# [Task details]
Take every line from the records below that includes the word "click".
-- Material to process follows --
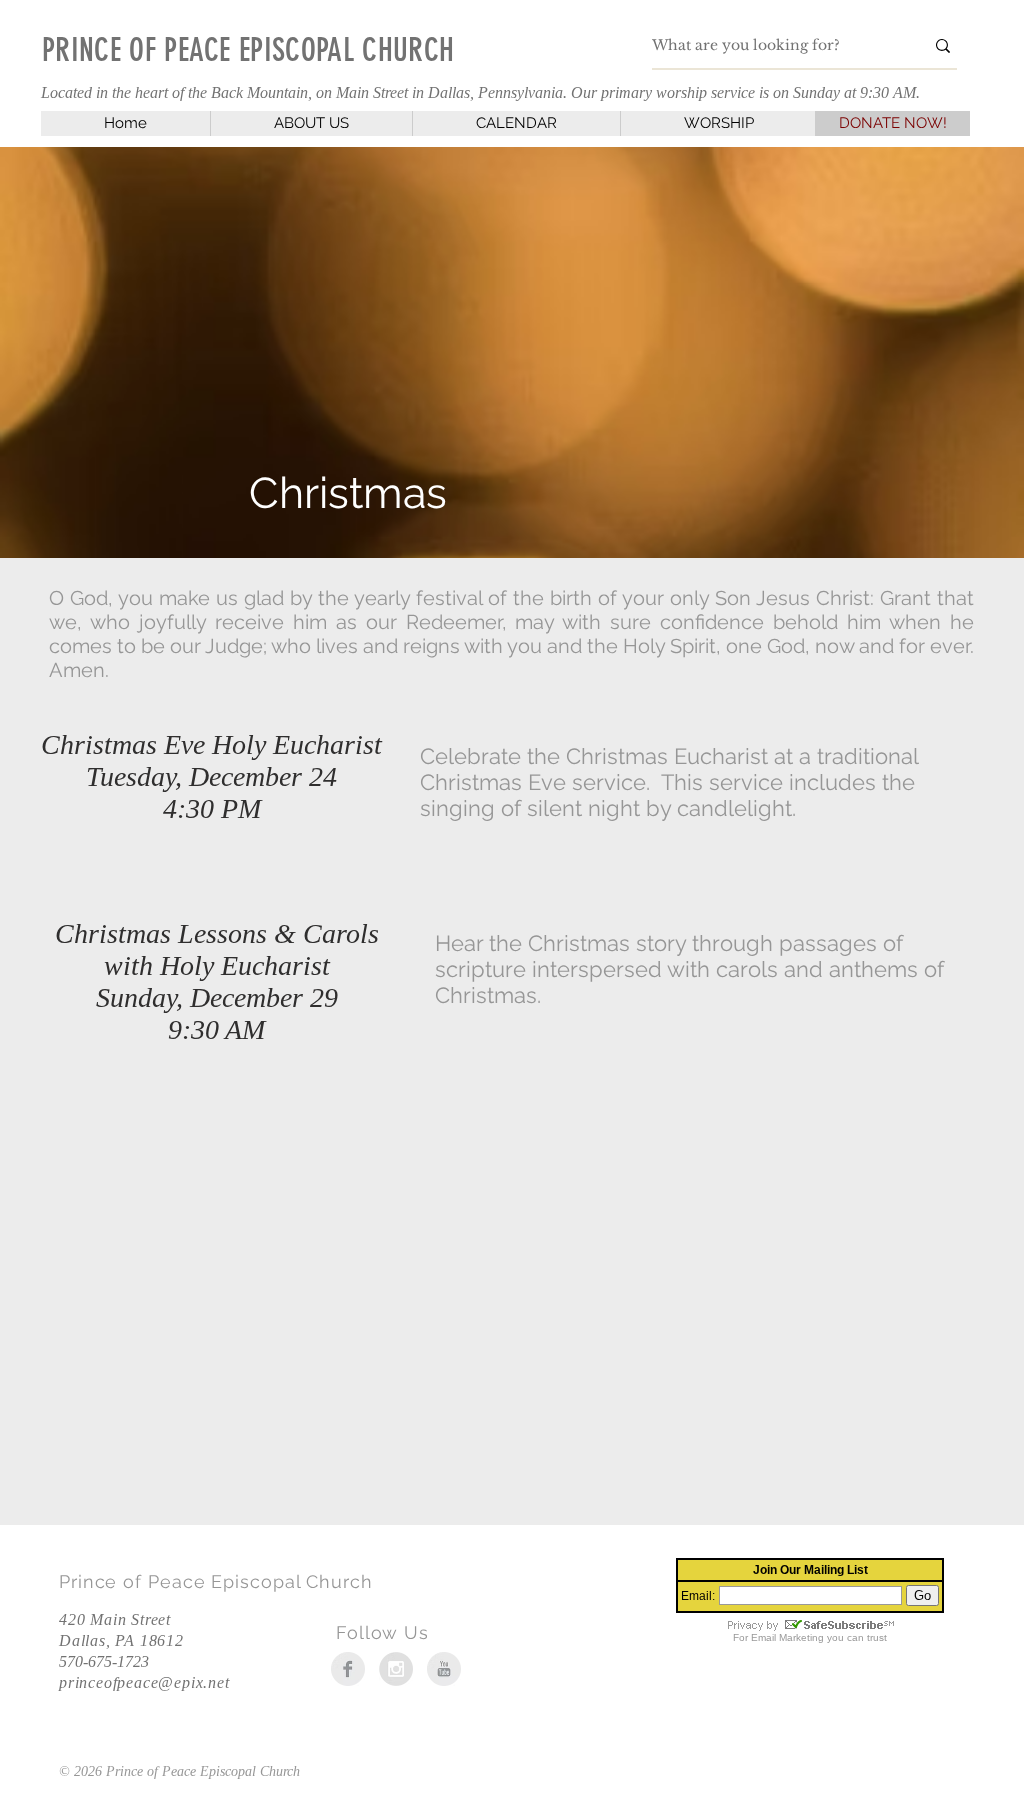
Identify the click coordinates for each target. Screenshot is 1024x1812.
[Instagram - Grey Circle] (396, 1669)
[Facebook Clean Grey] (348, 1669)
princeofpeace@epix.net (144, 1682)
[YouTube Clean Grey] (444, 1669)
-- Material to process concluded --
-- Material to process follows --
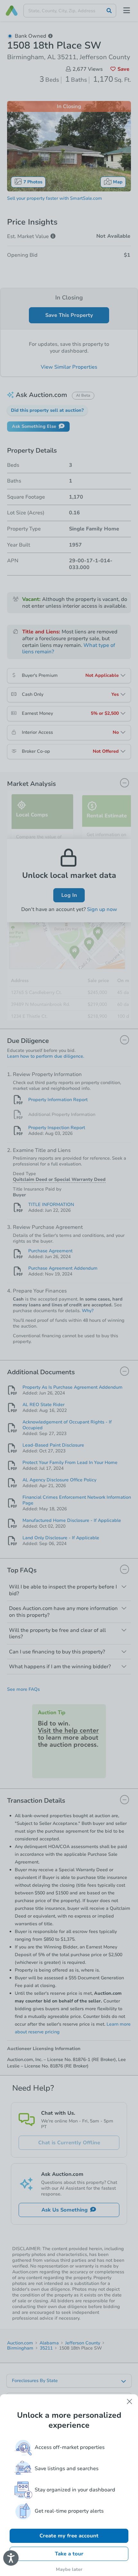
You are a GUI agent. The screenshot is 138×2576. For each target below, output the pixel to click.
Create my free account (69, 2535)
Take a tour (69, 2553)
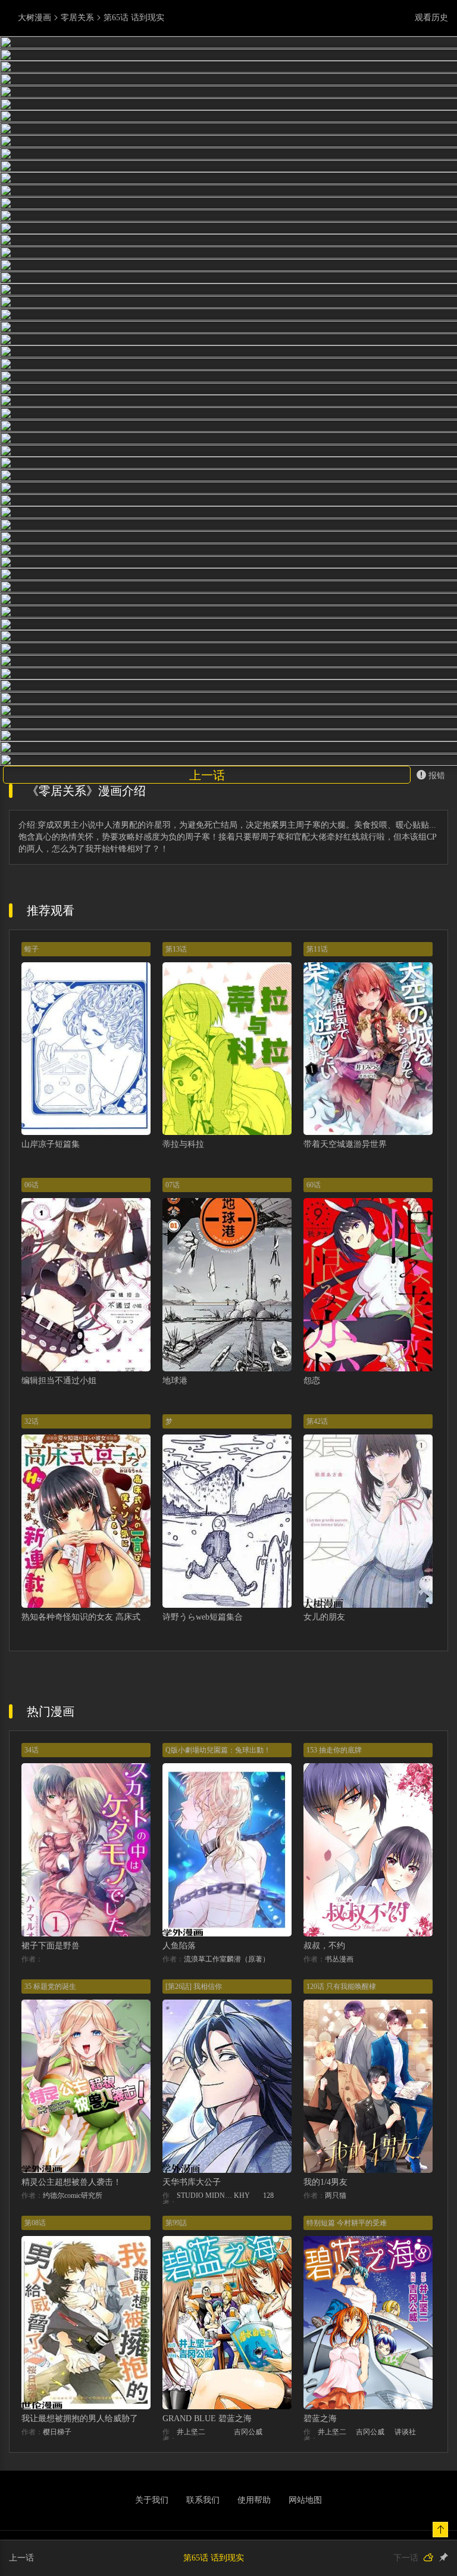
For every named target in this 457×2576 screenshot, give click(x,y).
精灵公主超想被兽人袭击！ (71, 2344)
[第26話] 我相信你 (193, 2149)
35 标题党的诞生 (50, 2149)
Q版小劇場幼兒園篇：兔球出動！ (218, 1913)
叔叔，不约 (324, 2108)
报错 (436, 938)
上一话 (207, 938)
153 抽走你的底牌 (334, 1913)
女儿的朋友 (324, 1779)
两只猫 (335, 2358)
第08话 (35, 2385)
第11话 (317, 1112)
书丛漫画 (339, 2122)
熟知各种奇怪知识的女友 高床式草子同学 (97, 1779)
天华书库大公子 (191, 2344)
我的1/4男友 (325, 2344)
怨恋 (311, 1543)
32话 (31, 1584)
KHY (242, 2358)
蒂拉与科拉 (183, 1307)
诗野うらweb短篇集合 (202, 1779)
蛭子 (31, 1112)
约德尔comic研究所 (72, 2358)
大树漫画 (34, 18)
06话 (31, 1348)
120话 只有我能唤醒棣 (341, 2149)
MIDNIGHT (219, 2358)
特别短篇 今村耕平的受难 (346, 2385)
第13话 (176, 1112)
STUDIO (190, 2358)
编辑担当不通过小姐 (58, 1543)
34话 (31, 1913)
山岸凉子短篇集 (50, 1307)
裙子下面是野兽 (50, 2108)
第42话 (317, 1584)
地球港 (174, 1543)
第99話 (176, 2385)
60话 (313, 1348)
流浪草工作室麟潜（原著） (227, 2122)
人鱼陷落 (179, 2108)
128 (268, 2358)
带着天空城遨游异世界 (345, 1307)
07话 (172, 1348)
-- Material to process concluded --
# [Your solution]
Identify the click coordinates for each target. Screenshot is 1024x1812.
You are a GUI agent. The screenshot is 138×2576. For each target below, output the pixel to click.
For every named target in this 457×2576 screenshot, give click(x,y).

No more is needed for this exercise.